INTERNATIONAL think tank Fitch Solutions said the Bangko Sentral ng Pilipinas (BSP) will have no choice but start signaling tighter rates later this year due to inflationary pressures.
In its research note published on Monday, Fitch Solutions—the research arm of the Fitch Group —said they maintain the forecast for the BSP to hike its policy rate by 75 basis points to 2.75 percent by end-2022.
Fitch Solutions expects a combination of rising inflationary pressures, continued economic recovery, and rising interest rates around the world to prompt the BSP to tighten its monetary policy over the coming months.
Just last week, the BSP moved to maintain all monetary policy levers but said its annual inflation forecasts now exceeds the ceiling of its 2 to 4 percent target range at 4.3 percent.
“Should the BSP stand pat as the rest of the central banks tighten monetary policy, a narrowing of real interest rate differentials could lead to hot money outflows and downside volatility for the peso, particularly given weakening risk sentiment globally,” Fitch Solutions said.
The global think tank said the ongoing economic recovery will likely provide the BSP with more room to normalize its monetary policy over the coming months.
Fitch Solutions also revised their average 2022 inflation forecast for the Philippines up to 4.5 percent, from 3.7 percent previously. This is slightly higher than the BSP’s revised average 2022 inflation forecast.
“We expect the disinflationary pattern to reverse quickly over the coming months as commodity prices have surged following the Russia-Ukraine war and deeper disruptions to global supply chains due to China’s zero-covid policy have pushed up logistics cost,” Fitch Solutions said.

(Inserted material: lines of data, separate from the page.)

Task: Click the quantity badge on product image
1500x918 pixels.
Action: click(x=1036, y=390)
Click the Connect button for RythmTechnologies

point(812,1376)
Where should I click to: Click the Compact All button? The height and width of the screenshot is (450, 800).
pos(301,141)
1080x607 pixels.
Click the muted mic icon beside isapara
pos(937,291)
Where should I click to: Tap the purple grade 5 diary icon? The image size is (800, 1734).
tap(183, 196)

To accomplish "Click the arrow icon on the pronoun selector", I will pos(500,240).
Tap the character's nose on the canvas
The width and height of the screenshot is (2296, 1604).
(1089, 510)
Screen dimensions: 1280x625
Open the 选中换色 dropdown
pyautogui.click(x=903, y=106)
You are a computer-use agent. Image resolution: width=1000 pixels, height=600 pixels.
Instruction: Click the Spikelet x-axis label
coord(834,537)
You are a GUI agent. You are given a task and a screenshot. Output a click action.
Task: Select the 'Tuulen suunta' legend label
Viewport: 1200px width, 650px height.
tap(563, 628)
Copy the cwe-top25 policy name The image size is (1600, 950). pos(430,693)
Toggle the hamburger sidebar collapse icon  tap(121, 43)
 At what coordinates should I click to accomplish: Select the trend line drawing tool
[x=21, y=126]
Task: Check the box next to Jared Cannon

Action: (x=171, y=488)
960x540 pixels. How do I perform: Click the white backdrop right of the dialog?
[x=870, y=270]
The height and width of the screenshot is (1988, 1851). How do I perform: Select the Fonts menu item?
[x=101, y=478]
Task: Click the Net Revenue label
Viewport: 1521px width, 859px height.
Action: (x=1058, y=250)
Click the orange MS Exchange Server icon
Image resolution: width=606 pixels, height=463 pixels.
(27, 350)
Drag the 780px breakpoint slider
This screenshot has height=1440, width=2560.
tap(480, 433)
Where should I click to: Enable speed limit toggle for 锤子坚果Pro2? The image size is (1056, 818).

“According to Bloomberg, congestion in the key Chinese ports of Shenzhen and Hong Kong has risen to the highest level in five months due to Covid-19 lockdowns, while the queue of ships is also growing at Shanghai. Furthermore, a release of pent-up demand in the Philippines following continued easing of Covid-19 restrictions and still-negative real interest rates will also feed into higher price pressures over the coming quarters,” it added.
The BSP is expected to hold its next monetary policy meeting on May 19.